Relever le défi de l’intégration des automates dans les exploitations
Pour Ted aussi, l’avenir ne s’envisage pas sans la pulvérisation. Mais à des échéances plus lointaines. « L’adaptation de la pulvérisation sur un robot est complexe et nous travaillons depuis l’année dernière avec des instituts techniques compétents sur le sujet », rapporte Thibault Delcroix qui prévoit une mise en marché « dès lors que son utilisation permettra une amélioration des pratiques. »

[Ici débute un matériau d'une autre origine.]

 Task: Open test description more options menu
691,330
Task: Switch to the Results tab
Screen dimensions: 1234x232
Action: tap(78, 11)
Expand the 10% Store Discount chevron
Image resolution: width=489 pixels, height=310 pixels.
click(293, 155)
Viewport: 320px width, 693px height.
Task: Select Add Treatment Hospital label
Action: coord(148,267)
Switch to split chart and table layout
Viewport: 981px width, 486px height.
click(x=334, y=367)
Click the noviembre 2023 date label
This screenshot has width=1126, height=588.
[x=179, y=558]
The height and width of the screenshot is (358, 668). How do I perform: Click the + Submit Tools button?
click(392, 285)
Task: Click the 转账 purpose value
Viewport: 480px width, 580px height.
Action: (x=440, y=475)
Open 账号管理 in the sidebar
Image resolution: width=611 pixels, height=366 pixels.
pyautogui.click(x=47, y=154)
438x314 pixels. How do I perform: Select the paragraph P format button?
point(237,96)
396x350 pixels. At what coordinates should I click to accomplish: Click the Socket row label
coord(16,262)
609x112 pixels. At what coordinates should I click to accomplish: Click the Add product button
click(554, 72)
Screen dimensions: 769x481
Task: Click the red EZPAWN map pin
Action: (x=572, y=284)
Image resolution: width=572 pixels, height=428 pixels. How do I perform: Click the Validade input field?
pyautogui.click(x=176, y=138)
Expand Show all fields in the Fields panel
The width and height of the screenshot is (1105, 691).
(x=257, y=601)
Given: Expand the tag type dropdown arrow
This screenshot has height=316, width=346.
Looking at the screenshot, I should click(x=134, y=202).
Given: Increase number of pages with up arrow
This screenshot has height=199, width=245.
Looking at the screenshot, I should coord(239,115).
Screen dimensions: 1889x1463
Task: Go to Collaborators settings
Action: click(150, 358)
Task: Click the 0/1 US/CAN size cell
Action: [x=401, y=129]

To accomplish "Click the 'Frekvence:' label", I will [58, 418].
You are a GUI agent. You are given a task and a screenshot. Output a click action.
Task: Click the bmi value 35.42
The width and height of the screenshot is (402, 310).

Mathieu Liébart se veut confiant quant à l’avenir de la robotique dans le secteur viticole, mais est réaliste sur le chemin qu’il reste à parcourir. « On est encore au tout début, on n’a pas une efficacité à 100 % donc il risque d’y avoir quelques loupés », prévient-il. Avancer prudemment, ne pas avoir peur de l’inconnu, faire évoluer les missions de ceux qui travaillent actuellement dans les vignes, tels seront les défis que la viticulture devra relever pour intégrer ces automates dans son quotidien. « Mais c’est exactement ce qui s’est passé il y a soixante-dix ans avec les enjambeurs, et regardez où on en est aujourd’hui ! », conclut-il.
voir plus loin
La réglementation actuelle bride le déploiement des robots
Les robots agricoles, qui appartiennent à la catégorie juridique des Machines agricoles hautement automatisés (Maha), ne sont actuellement pas homologués pour une circulation sur route, ce qui inclut les chemins pour passer d’une parcelle à l’autre. « Le déploiement des robots risque d’être rapidement bridé par le cadre réglementaire qui régit l’utilisation de ces machines », déplore Mathieu Liébart, en charge de la robotique au Comité interprofessionnel du vin de Champagne (CIVC). C’est pour pallier cela que l’association Robagri a été créée en 2017. Porte-parole de la filière de la robotique agricole auprès des instances gouvernementales, l’association est notamment chargée de faire évoluer la directive Machines (Directive 2006/42/CE) qui régit les règles de sécurité et les exigences de santé liées à la mise en marché des robots agricoles. Une mise à jour qui devra par ailleurs établir la responsabilité en cas d’accident avec un tiers.